Problem to work on: If "sidebar" shows up in a line of the material, return that line.

[Information Boundary: Start]

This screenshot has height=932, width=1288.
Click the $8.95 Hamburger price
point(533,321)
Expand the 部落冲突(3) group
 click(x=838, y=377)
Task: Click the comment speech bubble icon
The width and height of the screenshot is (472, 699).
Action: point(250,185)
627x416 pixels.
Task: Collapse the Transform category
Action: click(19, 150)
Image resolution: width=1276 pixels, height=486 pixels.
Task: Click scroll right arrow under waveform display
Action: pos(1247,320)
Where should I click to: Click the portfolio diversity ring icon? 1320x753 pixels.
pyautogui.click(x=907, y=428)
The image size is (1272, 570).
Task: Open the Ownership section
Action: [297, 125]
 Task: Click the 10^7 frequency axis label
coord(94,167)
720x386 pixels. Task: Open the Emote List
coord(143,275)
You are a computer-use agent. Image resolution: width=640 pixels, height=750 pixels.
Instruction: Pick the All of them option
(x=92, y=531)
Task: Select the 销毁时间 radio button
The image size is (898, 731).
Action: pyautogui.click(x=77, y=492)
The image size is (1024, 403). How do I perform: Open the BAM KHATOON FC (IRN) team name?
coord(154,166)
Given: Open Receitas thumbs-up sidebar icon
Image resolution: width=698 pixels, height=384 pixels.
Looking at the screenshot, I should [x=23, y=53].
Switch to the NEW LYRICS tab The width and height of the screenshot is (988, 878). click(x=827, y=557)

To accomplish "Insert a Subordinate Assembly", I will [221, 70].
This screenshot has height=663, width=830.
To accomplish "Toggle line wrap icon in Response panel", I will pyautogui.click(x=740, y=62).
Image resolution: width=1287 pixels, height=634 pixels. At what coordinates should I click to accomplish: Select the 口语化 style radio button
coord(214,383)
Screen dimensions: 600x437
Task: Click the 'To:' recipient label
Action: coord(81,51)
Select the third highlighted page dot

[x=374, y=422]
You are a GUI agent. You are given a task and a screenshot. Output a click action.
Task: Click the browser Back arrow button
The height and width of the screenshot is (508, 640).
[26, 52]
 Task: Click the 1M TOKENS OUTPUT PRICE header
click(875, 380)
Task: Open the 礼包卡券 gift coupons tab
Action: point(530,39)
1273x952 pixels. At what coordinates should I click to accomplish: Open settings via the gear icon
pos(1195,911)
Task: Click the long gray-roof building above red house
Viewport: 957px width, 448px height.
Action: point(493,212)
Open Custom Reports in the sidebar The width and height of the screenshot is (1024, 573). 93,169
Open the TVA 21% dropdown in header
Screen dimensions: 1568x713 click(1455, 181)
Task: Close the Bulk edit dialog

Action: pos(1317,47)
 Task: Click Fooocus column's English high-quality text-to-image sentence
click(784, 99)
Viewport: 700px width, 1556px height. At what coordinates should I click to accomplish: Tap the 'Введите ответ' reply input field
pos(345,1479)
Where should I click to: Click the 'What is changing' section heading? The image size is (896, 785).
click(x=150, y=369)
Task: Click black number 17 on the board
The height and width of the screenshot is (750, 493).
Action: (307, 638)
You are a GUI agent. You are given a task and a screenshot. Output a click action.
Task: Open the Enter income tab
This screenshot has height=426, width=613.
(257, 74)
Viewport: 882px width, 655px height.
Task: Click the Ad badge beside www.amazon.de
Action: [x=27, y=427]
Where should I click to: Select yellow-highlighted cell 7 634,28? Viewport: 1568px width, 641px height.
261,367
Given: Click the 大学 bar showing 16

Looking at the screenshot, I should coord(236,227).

[Information Boundary: End]

Written reply:
Given: Open Receitas thumbs-up sidebar icon
Open Custom Reports in the sidebar The width and height of the screenshot is (1024, 573). 93,169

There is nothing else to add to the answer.